I am, of course, the sole judge of this contest, but I will try to be fair. You don't have to give me a whole script, I'm a fairly competent programmer, just not too deep into bash, but if you'll point me at where to start, and I get it to work, that counts as a solution. Although as I've said, it's going to grow beyond a one liner, I would like to keep it a simple script, and I'm not looking for an application. I could build one in Python myself, but I want to keep it zero maintenance, basically too simple to even put the code into subversion.

UPDATE 2008-01-28: I'm now looking into pavuk, which may or may not have all the features I need. If this works, I just earned myself 40$ :)

UPDATE 2008-01-28.1: pavuk, although having rather exotic naming of options and switches, seems to solve A quite nicely, which is a bandwidth (and time, and thus energy) saver. Finding all the right options was made much easier by this guide. I'm still thinking about solving B, there may be options in pavuk to help me with that too.

For completeness' sake, the updated script looks like this (except it should all be one line...):

pavuk -timeout 5000 -identity "Mozilla/5.0" -lmax 1 -retry 1 -dont_leave_dir -cdir ~/mp3blogs/ -asfx .mp3,.ogg -noRobots
 -urls_file ~/mp3blogs/urls.txt -maxsize 30000000 -fnrules F '*' '%h/%d/%n'

2008-01-23

Coolendar

After reading this hypernarrative post about calendar mashups using yahoo pipes, I realized I could make my own filtered calendar feed for stuff events that are recommended to me by various sources, chiefly my last.fm recommendation feed. Since those sources tend to contain more noise than signal, at least for now, (automatic recommendation is hard, I read that somewhere,) and I tend to miss things because they get buried, I decided to take a page out of Wilbert's book, and become the editor of my very own event feed, mostly targeting myself, and perhaps one or two friends.

Since I use thunderbird with the lightning and google calendar provider plugins, which tend to visually clutter when too many events show up, I can now show only this feed there. Once a month I copy everything that looks remotely interesting from the other calendar feeds by hand, and Bob's my uncle. The yahoo pipes part is cool, and I might redirect all the feeds I subscribe to into one big source funnel yet, but for now I don't need it.

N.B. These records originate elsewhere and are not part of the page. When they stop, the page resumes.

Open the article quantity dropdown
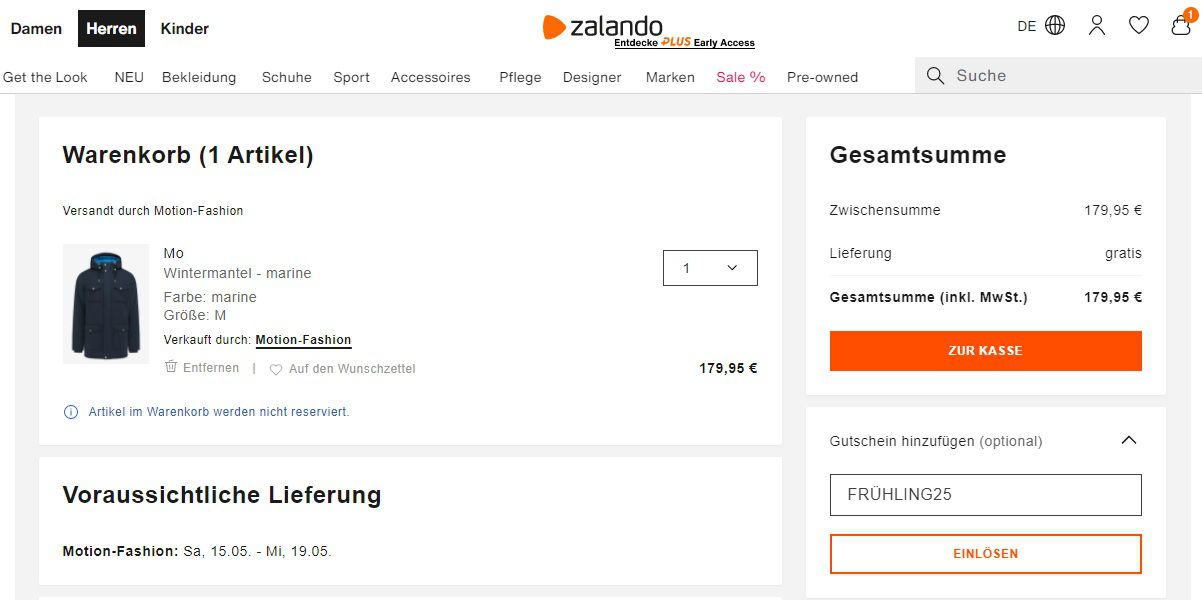This screenshot has width=1202, height=600. point(710,267)

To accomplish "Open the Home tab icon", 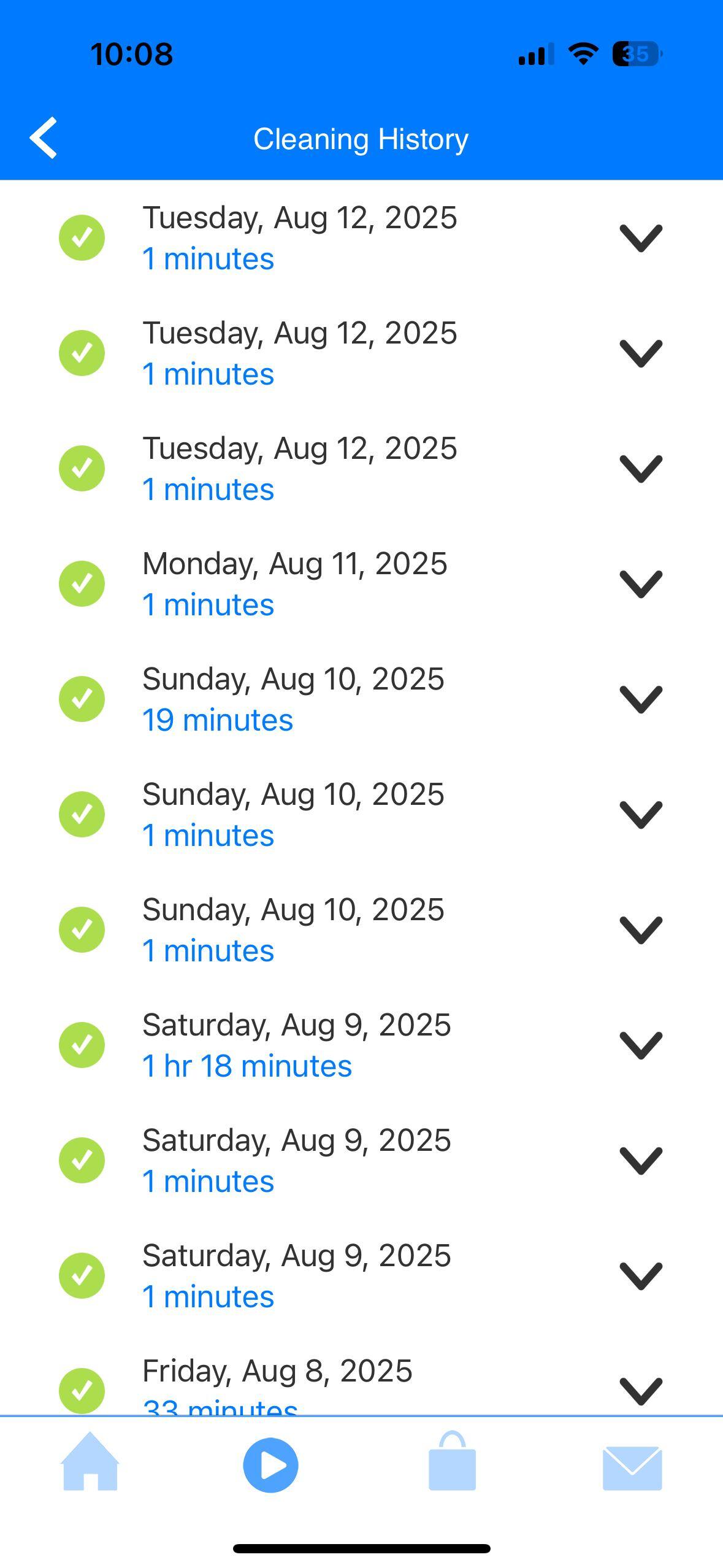I will pyautogui.click(x=90, y=1462).
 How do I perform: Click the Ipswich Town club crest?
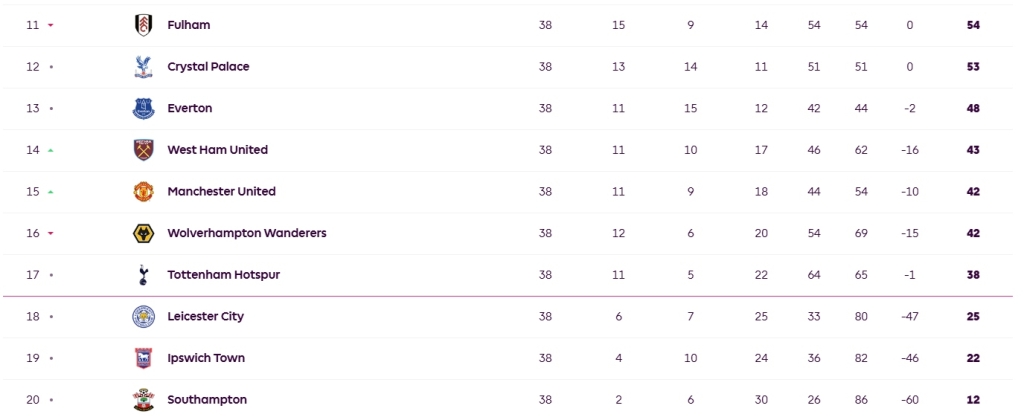point(144,359)

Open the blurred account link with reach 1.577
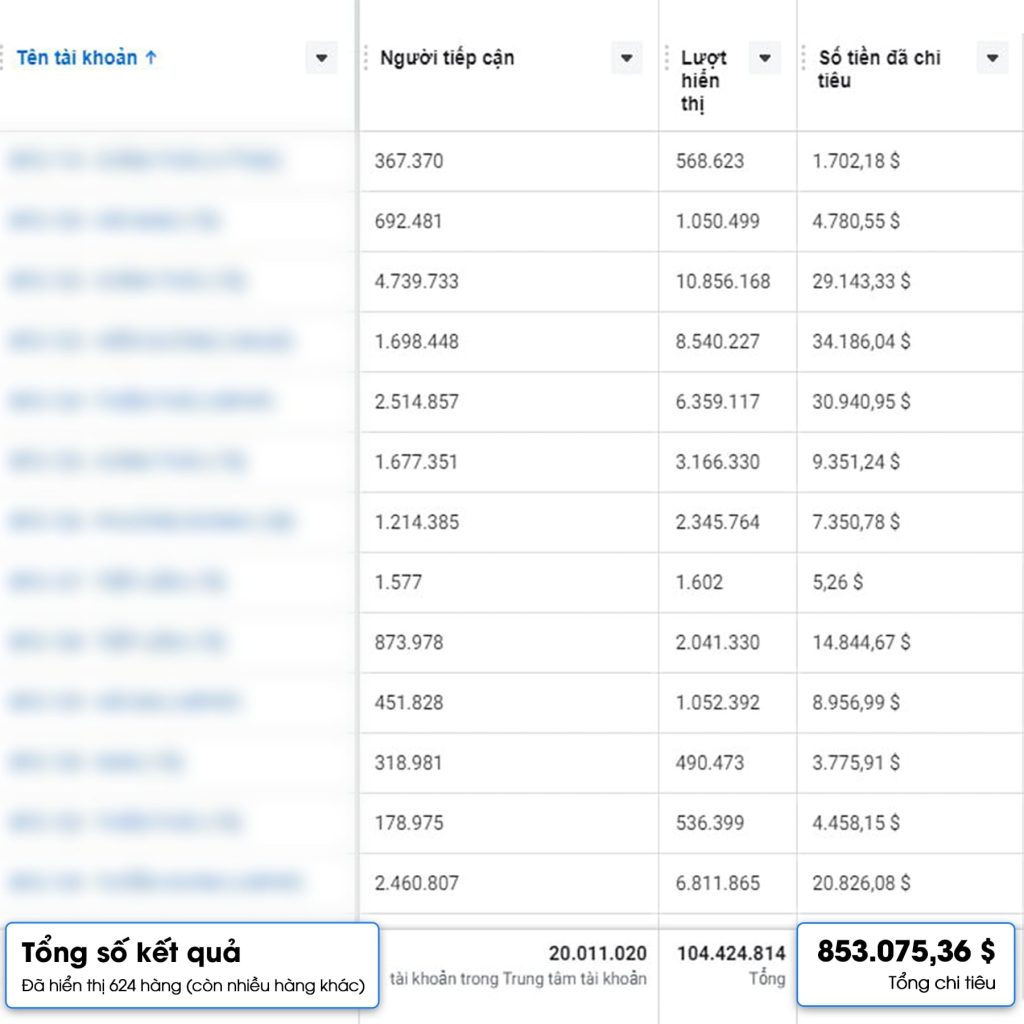tap(117, 582)
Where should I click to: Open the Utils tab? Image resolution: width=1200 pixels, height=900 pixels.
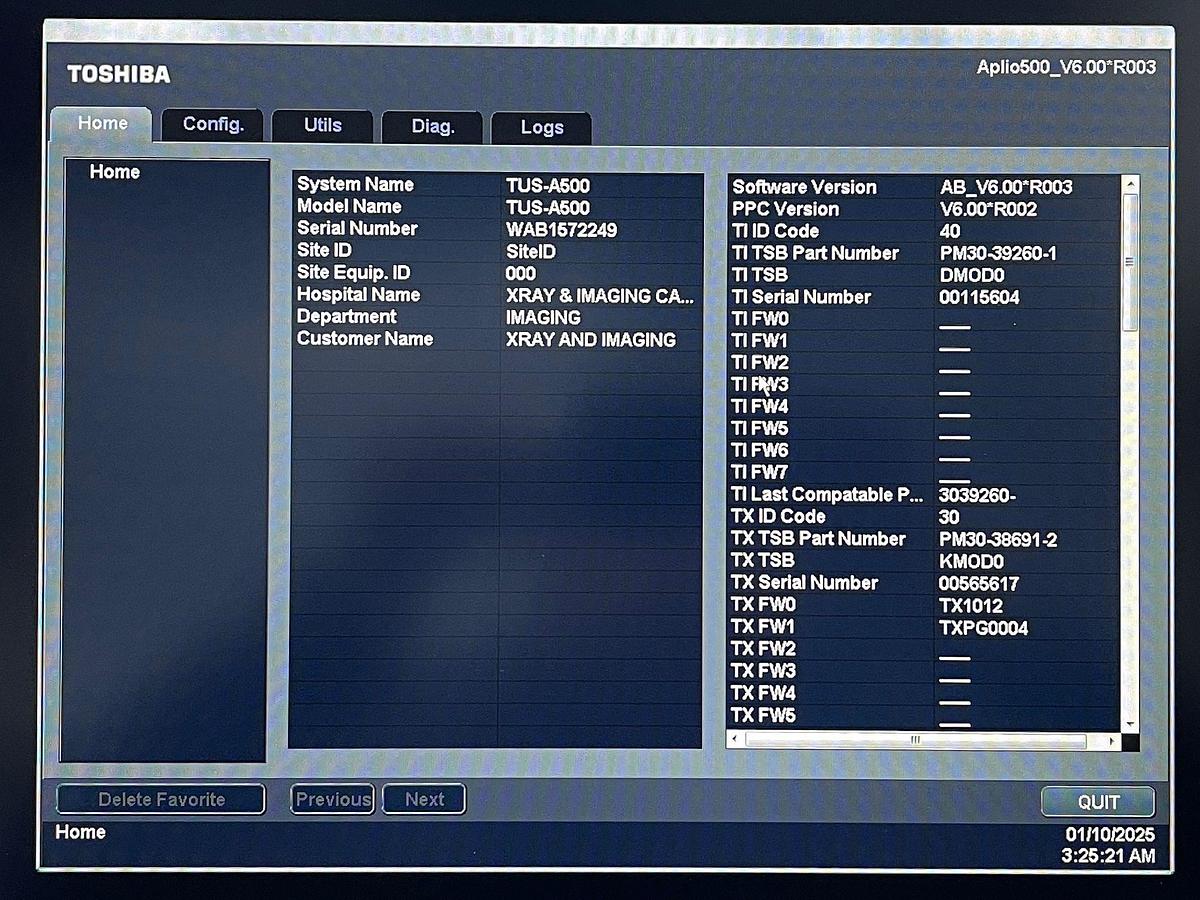[320, 125]
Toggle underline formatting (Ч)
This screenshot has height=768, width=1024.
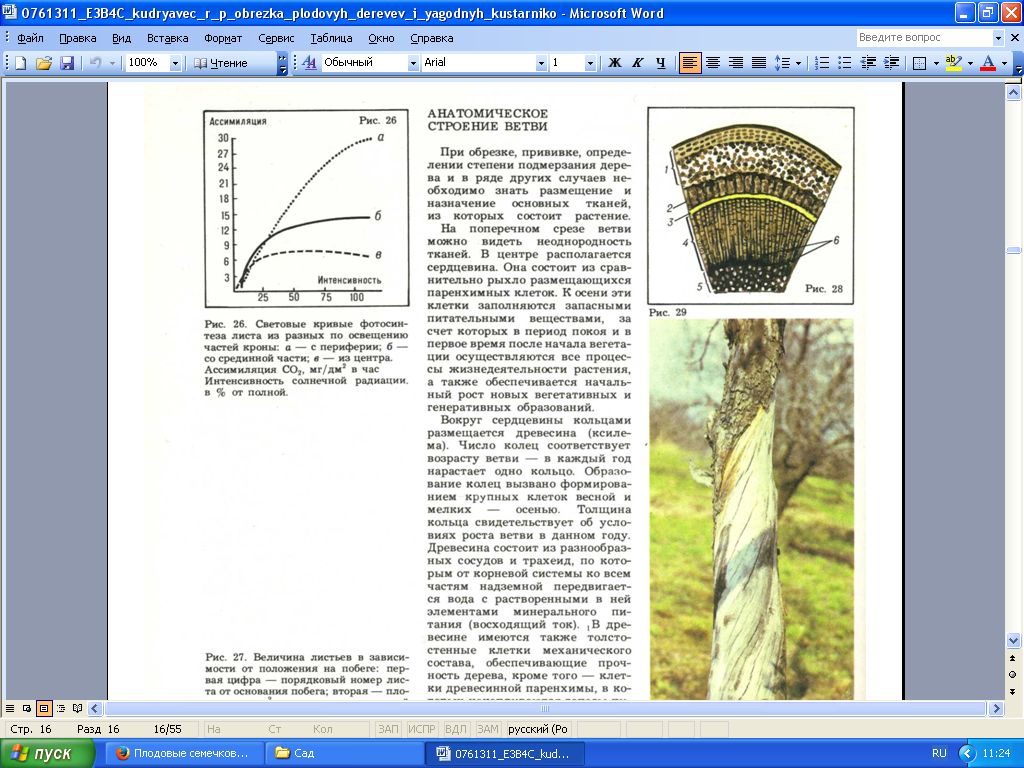[660, 62]
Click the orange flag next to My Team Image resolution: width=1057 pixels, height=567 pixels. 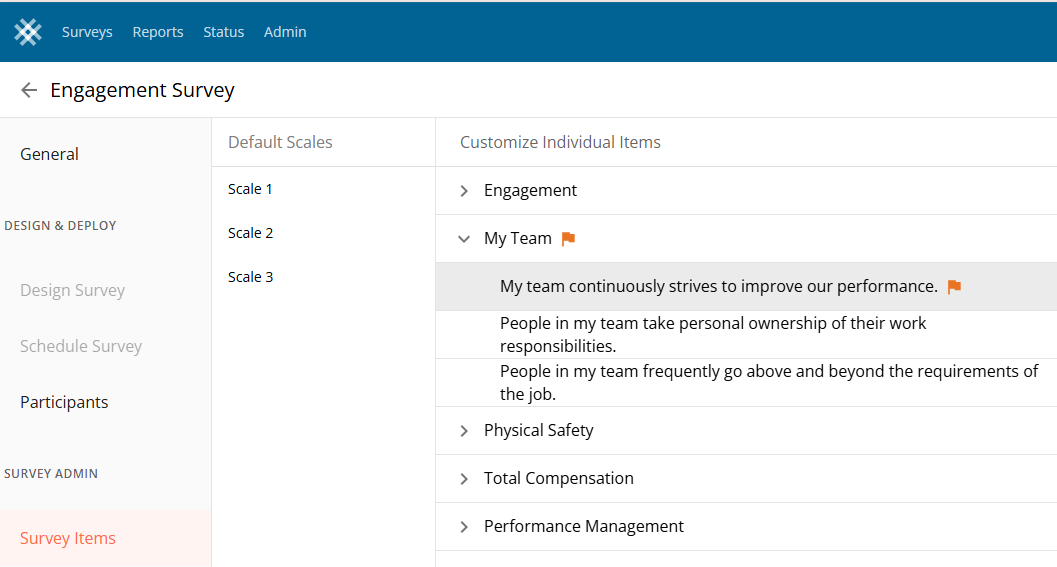point(568,239)
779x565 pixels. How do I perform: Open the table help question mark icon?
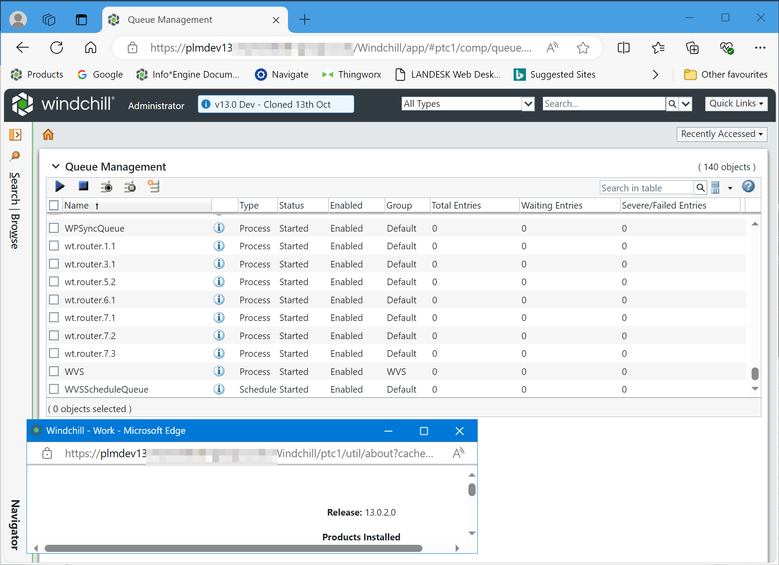[748, 187]
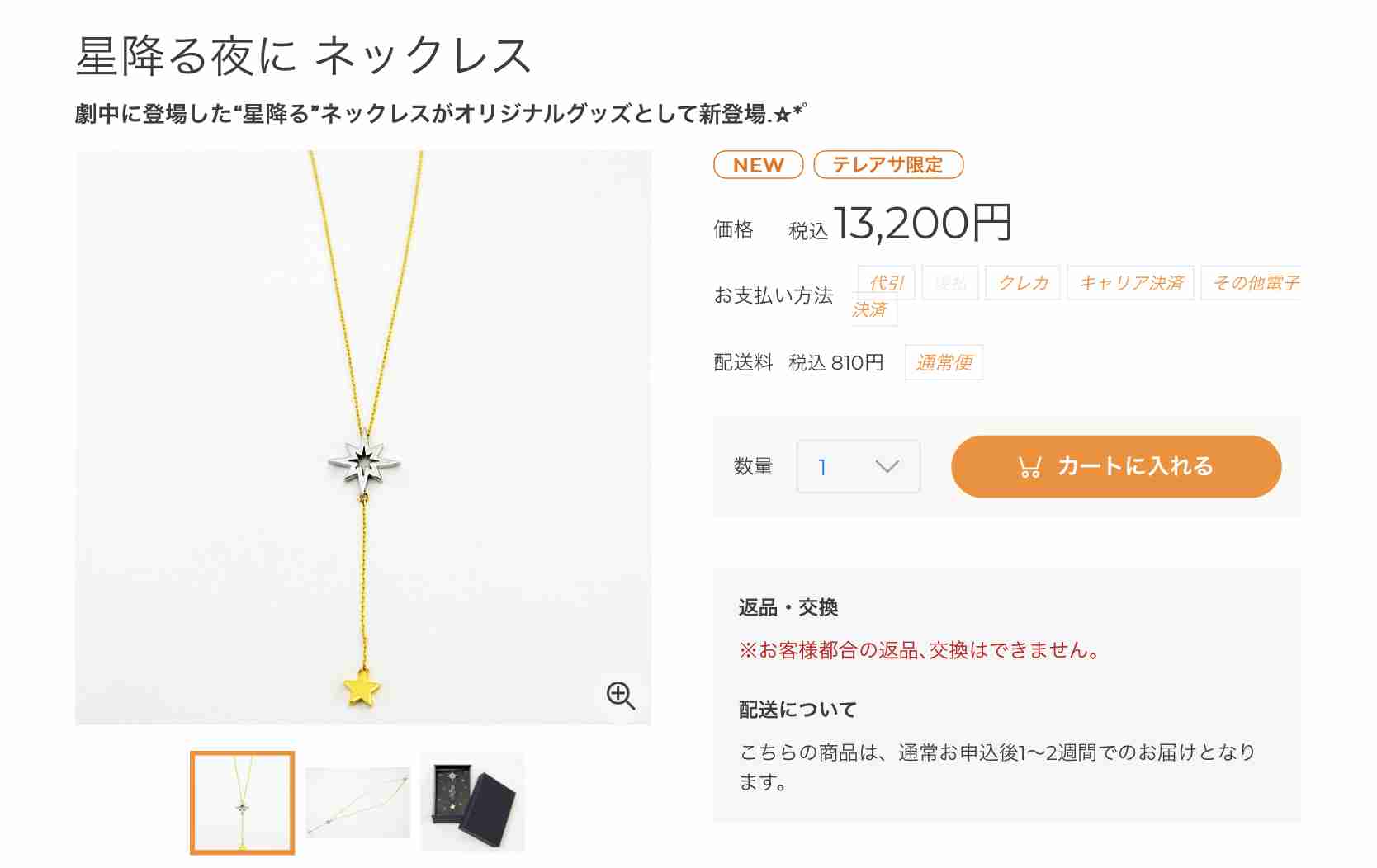The width and height of the screenshot is (1377, 868).
Task: Click the 返品・交換 heading
Action: pyautogui.click(x=788, y=608)
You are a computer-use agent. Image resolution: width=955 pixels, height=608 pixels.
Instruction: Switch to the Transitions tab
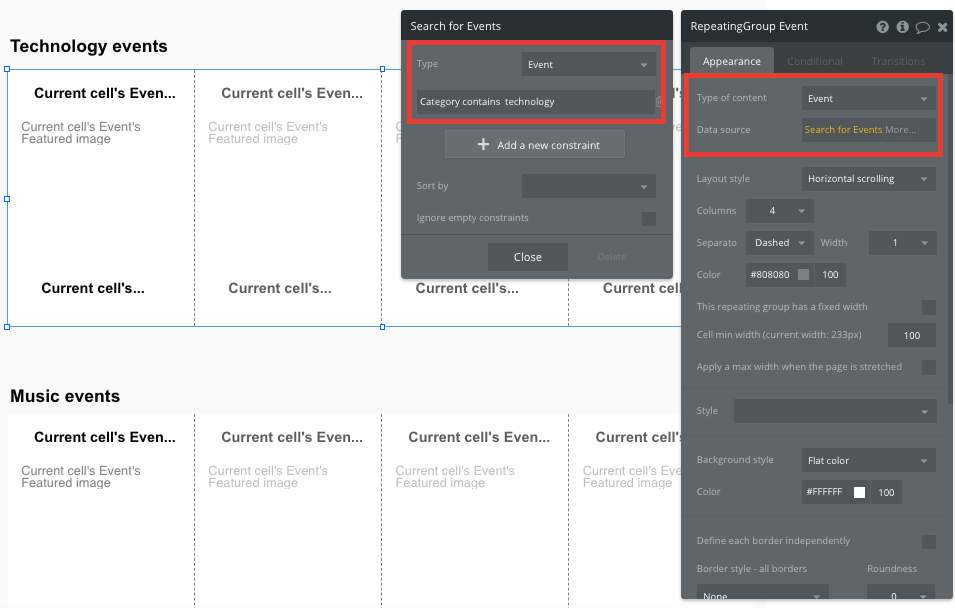(x=897, y=60)
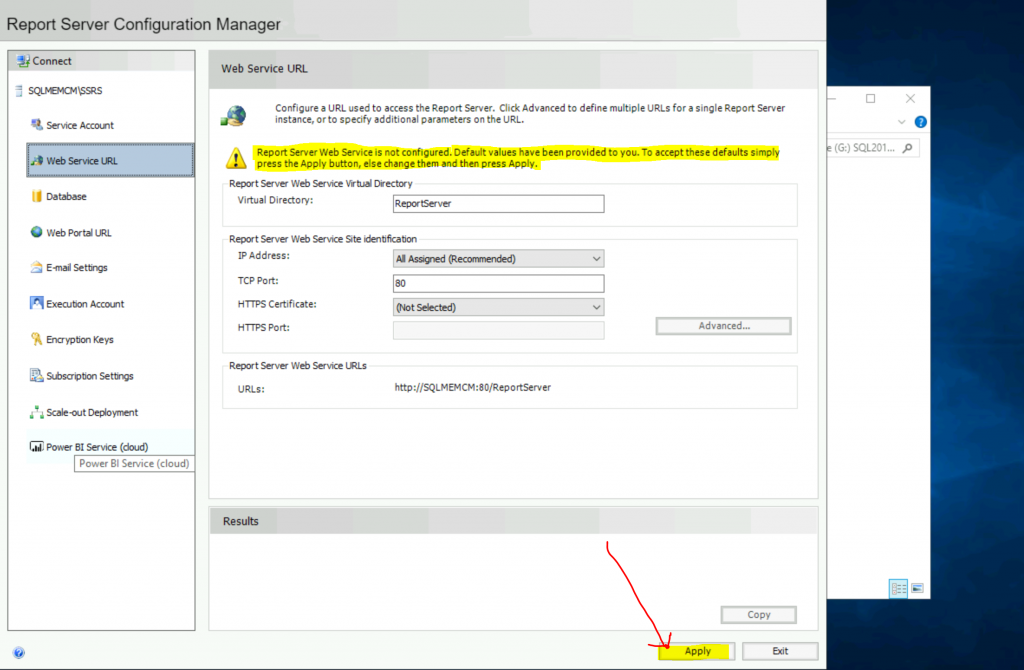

Also I like to see who recommended me what, so I can unsubscribe from feeds that turn out to be of less interest to me than I thought.

So, without further ado, I present you with: teh coolendar! (The actual ical feed is here, for completeness' sake.)

2008-01-17

My top 50 artists for 2007

In descending order of listening frequency:

Bishop Allen, Bright Eyes, Belle and Sebastian, Beck, Nina Simone, De La Soul, Rilo Kiley, Joni Mitchell, Ween, Steve Earle, Aimee Mann, Johnny Cash, OutKast, John Prine, Casiotone for the Painfully Alone, Hank Williams, Dusty Springfield, The Knife, Johan, Frank Black, Gillian Welch, Tori Amos, Indigo Girls, of Montreal, Beth Orton, Gorillaz, The Flaming Lips, A Tribe Called Quest, Sultans of Ping F.C., Flip Kowlier, The Young Knives, Duvelduvel, The Thermals, Kaiser Chiefs, Billy Bragg, Jacques Brel, Missy Elliott, Elastica, M. Ward, Van Morrison, Devo, Peaches, Nouvelle Vague, Mates of State, Martha Wainwright, The View, Randy Newman, Tom Waits, Editors, Damien Rice

There you have it, gentlemen, what more evidence do you need? Hardly anything very *now*, except maybe for The Thermals, The Young Knives and The View, all of which I personally didn't discover until 2007. Not terribly hip I'm afraid, but last.fm don't lie. :)

2008-01-14

last.fm dream job

Wow, this sounds pretty amazing, it has programming, music metadata obsessiveness, and last.fm. Maybe they'd even let me use Python ;). Shame the timing's a little off, I can't really move to London right now, should I even interview successfully. I wish whoever gets the job a lot of fun!